Она осторожно подкралась к Картышеву, прижалась обнаженной грудью к его боку, бедрами — к его ноге, и бывший танкист, уже очень давно не ощущавший женщины рядом с собой, понял, что больше не способен думать о судьбе этой несчастной. Скорее, наоборот: он был рад, очень рад, что ее злая судьба привела гостью к нему в постель.
Женщина провела рукой по телу мужчины, нашла самую главную деталь организма, напрягшуюся до последнего предела, и принялась всячески ее оглаживать, то ли не понимая, что вполне может сама сесть на него сверху, то ли специально побуждая своего возможного господина к решительным действиям, заставляя проявить волю, власть и желание. Игорь, после долгого воздержания, долго размышлять над этими хитрыми уловками и дальними помыслами оказался неспособен, он просто подмял полонянку под себя, раздвинув ее ноги своими, и вошел — грубо, торопливо, жадно.
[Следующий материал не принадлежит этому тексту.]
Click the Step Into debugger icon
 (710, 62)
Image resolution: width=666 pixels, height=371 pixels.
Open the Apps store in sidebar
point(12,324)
Женщина застонала, заскребла ногтями по спине, одновременно обхватив ногами его спину, а Картышев упрямо пробивался к своей цели, забыв про время, ласки и возможность других положении, пока волна наслаждения не смыла блаженный морок с его сознания.
Тяжело дыша, он поднялся, подошел к окну, прикоснулся пальцами к холодному стеклу, раскатанному его же собственными руками.
— Покурить бы счас…
— Принести попить, Игорь Евгеньевич?
— Да уж, до курева тебе не дотопать, — усмехнулся Картышев и ощутил прикосновение к своему плечу:
— Оставь меня при себе, Игорь Евгеньевич… Хоть на время.
— Как тебя зовут-то?
— Мария…
— А лет сколько?
— Осьмнадцать уже.
— А мне тридцать шесть…
Игорь повернулся к ней, обнаженной, провел рукой по волосам. Что могло ждать ее в этом мире? В Ливонии своей отец, а то и хозяин их деревни, отдали бы ее своей волей крепкому мужику, чтобы в сытости жила, хозяйство крепила, детей рожала, за скотиной ухаживала, еду готовила. Теперь, в плену, Зализа с тем же правом повелевать мог отдать ее за любого смерда, и она стала бы рожать детей, ухаживать за скотиной, готовить еду. А мог опричник отдать ее и татарину, и она… Станет рожать ему детей, ухаживать за скотиной, готовить еду. И кажется ей сейчас, что дома куда легче — но муж вполне может поколачивать ее каждый день, не зарабатывать на хлеб для нее и детей, и на ней же срывать всю злость. А в персидском гареме ее станут одевать в шелка, одаривать золотом и ласками, кормить сластями и фруктами — недаром старик Грибоедов описывал, как многие русские пленницы отказывались возвращаться домой, в послепетровскую нищету… А могут и засадить не понравившуюся рабыню в скотный сарай, чтобы там и ухаживала, там и жила. Прав Зализа, доля женщины зависит только от везения. И везение это — мужчина, что рядом всегда будет.